This is the main point that Apple has made, isn't it? That she's left, staying at home, while her DH leaves her to deal with the DCs bedtime & he spends family money.

AnyFucker · 19/04/2013 17:11

It appears some posters have overlooked that, UTC, in their haste to convince MN what cool partners they are

Branleuse · 19/04/2013 17:20

I would think less of a man that wanted to take me out for a "platonic" meal while his wife was at home too. Plus id be sitting there thinking god, i hope she doesnt think im a threat, whilst knowing she probably did..

LightTheLampNotTheRat · 19/04/2013 17:46

I still believe men and women can be platonic friends. And that male friends are great. (As female friends are too.) I love my male friends, and my DH has always had more friends who are women than men. There are clear boundaries - my DH is my partner, others are just people I'm friends with. It's all part of a rich life. I'd be a bit sad if it had to stop. And I love it when DH comes home from a night out with a female friend/colleague - the gossip is always much more interesting.

ifancyashandy · 19/04/2013 17:57

Going out to dinner with someone of the opposite sex is not just a 'couply thing to do'. I go out to dinner with male friends alone. We are not couples. We gossip about mutual friends, work, telly - whatever. Dinner with a friend of the opposite is sex not purely the domain of couples.

LightTheLampNotTheRat · 19/04/2013 18:09

What ifancyashandy said.

I agree that out-of-character behaviour may be different. But people change/evolve - and acquiring a female friend may just be that, not a sign of anything threatening.

* Data extracts
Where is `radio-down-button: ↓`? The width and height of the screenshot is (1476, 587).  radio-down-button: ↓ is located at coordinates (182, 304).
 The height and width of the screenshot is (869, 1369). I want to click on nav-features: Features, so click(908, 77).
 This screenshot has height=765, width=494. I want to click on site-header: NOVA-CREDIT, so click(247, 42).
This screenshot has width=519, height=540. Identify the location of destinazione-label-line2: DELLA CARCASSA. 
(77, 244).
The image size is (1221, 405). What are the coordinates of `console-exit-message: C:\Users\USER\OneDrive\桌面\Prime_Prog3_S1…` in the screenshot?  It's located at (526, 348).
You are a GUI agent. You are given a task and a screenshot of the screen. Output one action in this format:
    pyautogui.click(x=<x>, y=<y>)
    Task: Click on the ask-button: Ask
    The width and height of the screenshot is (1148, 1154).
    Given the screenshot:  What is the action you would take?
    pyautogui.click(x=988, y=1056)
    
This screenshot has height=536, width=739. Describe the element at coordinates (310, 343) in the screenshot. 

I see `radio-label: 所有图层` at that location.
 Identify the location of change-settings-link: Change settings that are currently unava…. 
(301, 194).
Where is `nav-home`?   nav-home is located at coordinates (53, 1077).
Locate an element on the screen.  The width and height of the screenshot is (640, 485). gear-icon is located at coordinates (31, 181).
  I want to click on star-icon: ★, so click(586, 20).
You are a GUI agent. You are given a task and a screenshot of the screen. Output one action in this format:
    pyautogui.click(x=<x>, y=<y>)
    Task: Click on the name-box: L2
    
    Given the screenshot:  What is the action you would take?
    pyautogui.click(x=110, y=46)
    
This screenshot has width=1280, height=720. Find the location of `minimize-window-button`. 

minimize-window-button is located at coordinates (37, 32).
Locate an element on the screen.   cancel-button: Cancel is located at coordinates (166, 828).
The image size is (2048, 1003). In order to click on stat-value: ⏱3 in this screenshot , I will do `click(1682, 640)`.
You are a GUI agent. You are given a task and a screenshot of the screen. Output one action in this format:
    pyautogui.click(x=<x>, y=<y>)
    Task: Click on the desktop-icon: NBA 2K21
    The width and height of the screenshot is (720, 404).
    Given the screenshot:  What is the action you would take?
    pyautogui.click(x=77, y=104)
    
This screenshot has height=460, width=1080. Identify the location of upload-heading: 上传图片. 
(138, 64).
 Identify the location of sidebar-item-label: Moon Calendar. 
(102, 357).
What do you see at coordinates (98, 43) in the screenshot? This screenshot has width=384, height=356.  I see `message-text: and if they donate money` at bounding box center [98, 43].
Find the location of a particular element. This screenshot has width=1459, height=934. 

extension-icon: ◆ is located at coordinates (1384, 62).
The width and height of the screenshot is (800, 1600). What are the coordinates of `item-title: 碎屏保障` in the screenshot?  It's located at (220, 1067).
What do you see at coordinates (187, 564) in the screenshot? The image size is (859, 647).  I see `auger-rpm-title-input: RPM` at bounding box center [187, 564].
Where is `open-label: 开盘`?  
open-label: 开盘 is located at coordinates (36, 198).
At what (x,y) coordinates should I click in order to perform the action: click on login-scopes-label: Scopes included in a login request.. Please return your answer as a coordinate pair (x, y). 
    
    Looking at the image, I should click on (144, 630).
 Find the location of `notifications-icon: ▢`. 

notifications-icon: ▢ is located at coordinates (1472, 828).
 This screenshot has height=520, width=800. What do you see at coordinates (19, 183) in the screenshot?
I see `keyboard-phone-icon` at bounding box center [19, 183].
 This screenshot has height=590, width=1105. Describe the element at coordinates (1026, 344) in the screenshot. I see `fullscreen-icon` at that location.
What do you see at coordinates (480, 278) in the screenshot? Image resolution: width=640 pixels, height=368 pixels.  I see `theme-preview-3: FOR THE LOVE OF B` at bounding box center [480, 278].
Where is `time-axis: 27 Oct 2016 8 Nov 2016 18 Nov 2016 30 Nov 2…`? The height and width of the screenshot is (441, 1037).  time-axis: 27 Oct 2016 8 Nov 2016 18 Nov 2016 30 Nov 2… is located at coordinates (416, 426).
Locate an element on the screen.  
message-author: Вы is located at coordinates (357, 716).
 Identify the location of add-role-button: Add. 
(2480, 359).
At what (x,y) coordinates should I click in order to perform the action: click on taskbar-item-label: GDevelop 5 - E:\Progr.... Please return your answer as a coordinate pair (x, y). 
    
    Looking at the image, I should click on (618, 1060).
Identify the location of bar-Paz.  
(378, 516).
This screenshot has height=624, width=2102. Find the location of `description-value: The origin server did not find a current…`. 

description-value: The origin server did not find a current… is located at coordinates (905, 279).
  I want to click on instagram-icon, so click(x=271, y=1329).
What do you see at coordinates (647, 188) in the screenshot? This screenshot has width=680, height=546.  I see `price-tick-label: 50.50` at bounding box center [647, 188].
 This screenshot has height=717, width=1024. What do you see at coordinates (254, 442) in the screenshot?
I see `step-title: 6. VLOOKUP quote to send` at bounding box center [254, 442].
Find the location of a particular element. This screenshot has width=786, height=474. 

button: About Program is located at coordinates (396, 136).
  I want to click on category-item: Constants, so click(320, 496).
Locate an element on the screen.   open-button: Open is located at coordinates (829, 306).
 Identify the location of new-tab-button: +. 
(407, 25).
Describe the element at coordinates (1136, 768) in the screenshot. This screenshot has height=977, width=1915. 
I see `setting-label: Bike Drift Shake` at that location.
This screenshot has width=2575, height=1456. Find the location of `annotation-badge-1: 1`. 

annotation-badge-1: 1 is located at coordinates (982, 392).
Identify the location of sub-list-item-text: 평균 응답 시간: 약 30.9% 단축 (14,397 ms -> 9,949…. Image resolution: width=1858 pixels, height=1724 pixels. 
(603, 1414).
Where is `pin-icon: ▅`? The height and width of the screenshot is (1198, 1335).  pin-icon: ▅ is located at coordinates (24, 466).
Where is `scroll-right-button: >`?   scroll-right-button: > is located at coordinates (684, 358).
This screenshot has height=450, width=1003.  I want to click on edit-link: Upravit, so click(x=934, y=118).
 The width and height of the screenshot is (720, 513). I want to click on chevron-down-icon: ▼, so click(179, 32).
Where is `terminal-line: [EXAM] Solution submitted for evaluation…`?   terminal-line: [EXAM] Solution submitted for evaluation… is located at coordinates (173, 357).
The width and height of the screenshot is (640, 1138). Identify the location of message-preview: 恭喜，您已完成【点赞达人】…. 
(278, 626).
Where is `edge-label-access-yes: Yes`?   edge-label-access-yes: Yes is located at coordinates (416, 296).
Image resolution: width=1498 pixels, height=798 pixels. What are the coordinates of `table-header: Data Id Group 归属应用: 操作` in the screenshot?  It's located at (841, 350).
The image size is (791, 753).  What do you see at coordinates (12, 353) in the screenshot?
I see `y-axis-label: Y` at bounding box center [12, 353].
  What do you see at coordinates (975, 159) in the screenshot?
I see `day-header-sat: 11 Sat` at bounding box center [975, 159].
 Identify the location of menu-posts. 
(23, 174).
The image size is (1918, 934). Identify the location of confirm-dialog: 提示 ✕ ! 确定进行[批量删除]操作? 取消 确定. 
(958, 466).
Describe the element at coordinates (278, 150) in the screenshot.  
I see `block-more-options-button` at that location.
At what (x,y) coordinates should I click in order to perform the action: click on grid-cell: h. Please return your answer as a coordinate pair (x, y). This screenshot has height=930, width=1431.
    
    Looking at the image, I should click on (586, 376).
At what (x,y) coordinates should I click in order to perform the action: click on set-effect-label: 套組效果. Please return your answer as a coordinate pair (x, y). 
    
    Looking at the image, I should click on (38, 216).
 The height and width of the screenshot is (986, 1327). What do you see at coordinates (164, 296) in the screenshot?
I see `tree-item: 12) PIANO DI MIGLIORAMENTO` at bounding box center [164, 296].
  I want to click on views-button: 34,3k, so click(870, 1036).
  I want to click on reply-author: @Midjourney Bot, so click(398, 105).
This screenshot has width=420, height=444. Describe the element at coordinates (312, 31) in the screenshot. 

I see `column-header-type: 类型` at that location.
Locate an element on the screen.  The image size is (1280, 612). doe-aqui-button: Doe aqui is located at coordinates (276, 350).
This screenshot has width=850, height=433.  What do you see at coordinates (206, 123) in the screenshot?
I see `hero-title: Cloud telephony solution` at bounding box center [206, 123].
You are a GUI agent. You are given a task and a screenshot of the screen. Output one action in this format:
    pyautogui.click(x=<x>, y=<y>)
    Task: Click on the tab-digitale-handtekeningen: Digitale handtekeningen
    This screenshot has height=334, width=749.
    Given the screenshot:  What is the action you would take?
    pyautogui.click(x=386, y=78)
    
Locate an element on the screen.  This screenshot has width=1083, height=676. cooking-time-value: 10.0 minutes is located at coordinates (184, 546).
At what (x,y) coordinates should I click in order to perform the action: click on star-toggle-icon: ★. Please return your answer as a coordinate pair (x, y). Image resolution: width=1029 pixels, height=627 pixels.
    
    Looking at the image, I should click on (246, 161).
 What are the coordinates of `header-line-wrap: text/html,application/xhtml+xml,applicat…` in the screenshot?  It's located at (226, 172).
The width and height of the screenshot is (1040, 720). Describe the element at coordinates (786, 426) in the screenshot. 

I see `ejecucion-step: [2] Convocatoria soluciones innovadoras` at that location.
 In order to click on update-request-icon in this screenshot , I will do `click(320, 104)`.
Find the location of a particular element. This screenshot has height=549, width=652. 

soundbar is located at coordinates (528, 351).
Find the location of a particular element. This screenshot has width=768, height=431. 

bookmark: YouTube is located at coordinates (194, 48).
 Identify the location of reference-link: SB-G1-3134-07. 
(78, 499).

* Exercise
Extract the passage of the forum thread on platonic friendships that begins with the words "ifancyashandy · 19/04/2013" and stops after "of anything threatening.". The entries aren't needed for this.

* Answer section
ifancyashandy · 19/04/2013 17:57

Going out to dinner with someone of the opposite sex is not just a 'couply thing to do'. I go out to dinner with male friends alone. We are not couples. We gossip about mutual friends, work, telly - whatever. Dinner with a friend of the opposite is sex not purely the domain of couples.

LightTheLampNotTheRat · 19/04/2013 18:09

What ifancyashandy said.

I agree that out-of-character behaviour may be different. But people change/evolve - and acquiring a female friend may just be that, not a sign of anything threatening.